> Task inputs
============================================================

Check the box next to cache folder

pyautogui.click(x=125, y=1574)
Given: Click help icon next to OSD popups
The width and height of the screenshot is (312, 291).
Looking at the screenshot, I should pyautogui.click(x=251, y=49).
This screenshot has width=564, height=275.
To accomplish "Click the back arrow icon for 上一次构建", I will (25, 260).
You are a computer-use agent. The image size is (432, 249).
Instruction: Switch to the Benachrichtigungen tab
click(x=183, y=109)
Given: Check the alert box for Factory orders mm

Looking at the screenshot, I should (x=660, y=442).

============================================================

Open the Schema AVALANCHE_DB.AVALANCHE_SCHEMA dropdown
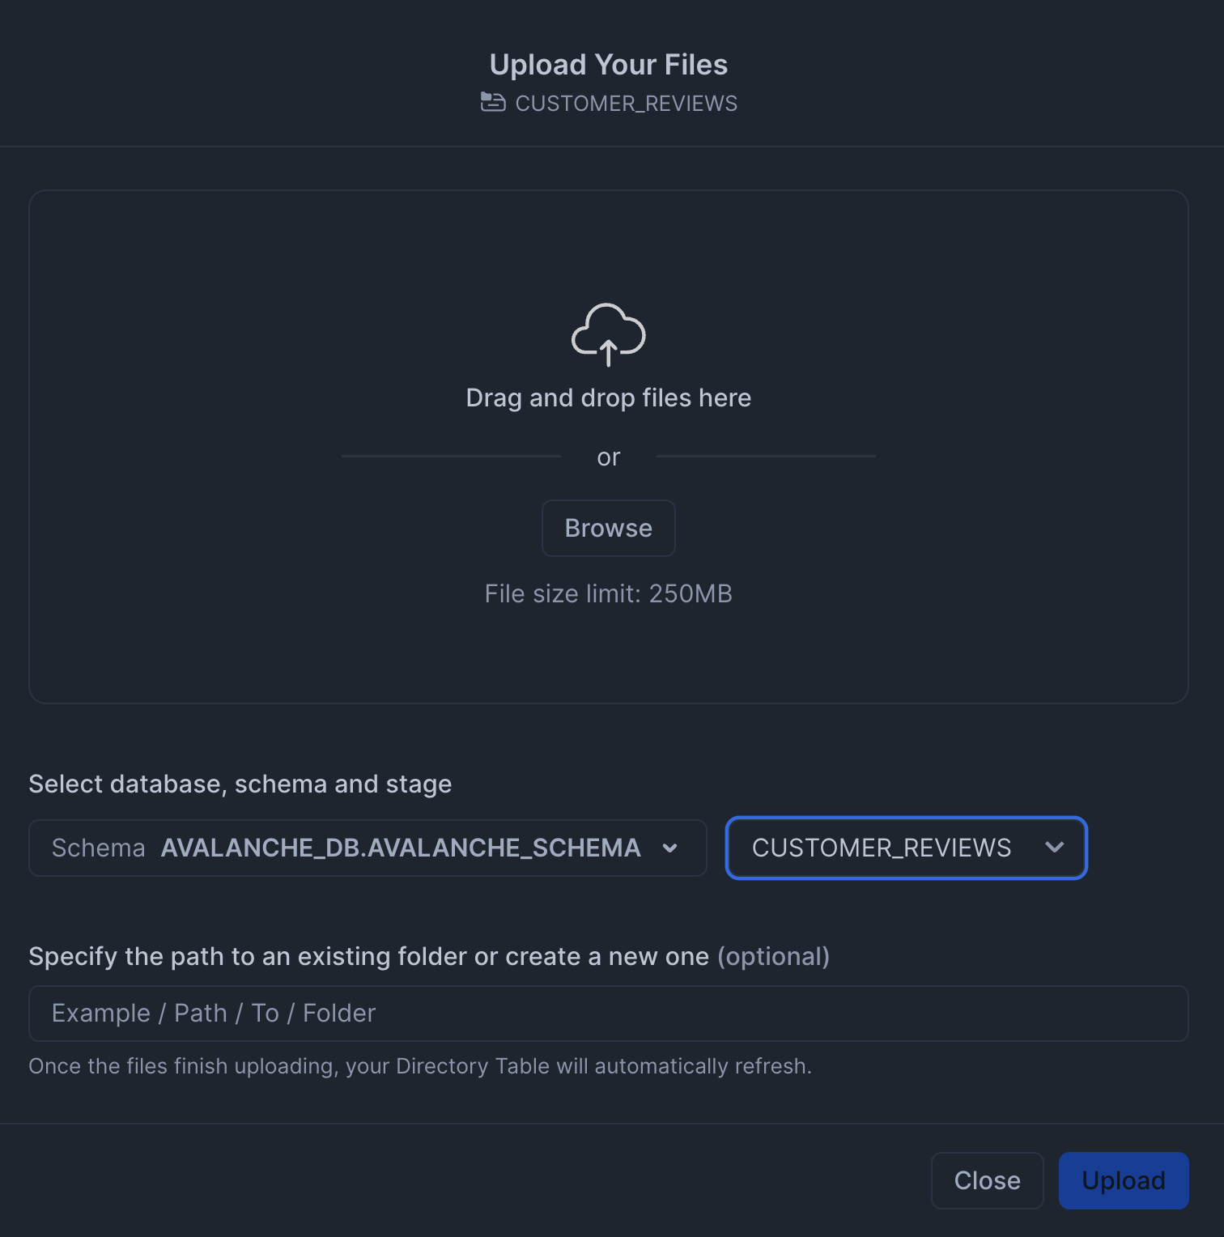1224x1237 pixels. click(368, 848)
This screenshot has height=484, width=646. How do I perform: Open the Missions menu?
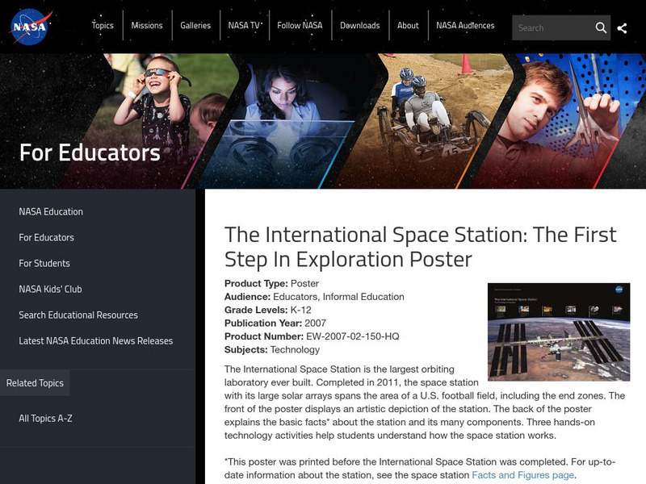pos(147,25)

============================================================

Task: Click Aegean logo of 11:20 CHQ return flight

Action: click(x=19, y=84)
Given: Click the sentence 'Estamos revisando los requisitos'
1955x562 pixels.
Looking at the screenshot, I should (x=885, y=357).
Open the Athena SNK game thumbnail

============================================================

> Brief
Looking at the material above, how many lines hold the word "icon"? Only the number, please.

> Result below
2